_DATA RECORDS_:
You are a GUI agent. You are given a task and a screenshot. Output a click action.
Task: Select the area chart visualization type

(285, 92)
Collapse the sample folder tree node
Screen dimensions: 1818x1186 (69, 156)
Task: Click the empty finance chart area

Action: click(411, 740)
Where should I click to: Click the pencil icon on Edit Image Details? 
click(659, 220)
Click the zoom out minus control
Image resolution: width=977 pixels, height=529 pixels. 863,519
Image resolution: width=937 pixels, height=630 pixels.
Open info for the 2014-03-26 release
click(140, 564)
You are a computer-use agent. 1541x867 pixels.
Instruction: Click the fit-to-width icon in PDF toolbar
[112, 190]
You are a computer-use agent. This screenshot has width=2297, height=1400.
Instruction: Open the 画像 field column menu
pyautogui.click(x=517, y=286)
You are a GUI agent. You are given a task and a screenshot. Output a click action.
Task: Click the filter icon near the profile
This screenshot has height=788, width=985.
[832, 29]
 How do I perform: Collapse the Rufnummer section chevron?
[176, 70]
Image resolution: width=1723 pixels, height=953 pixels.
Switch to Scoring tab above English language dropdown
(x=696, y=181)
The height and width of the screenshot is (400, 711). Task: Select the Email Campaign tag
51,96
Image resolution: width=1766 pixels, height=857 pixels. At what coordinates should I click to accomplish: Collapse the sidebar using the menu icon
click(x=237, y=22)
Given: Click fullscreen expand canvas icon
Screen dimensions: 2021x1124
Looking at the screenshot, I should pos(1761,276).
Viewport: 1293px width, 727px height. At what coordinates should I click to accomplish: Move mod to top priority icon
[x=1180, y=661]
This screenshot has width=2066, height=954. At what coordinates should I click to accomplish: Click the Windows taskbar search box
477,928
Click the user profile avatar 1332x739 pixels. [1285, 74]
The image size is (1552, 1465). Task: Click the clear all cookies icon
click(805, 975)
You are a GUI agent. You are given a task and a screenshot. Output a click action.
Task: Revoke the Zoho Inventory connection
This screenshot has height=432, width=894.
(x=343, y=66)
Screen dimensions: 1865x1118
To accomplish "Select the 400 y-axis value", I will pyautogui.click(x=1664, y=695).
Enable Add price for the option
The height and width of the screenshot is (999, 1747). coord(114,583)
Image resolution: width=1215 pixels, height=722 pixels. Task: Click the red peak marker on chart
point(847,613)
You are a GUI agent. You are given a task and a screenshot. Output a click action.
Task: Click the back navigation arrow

_TASK STATEMENT_: The word "profile" appears in some lines of the data. Copy every one of those lines.

_RESULT OF THIS EXERCISE_:
Task: Click the filter icon near the profile
Click the user profile avatar 1332x739 pixels. [1285, 74]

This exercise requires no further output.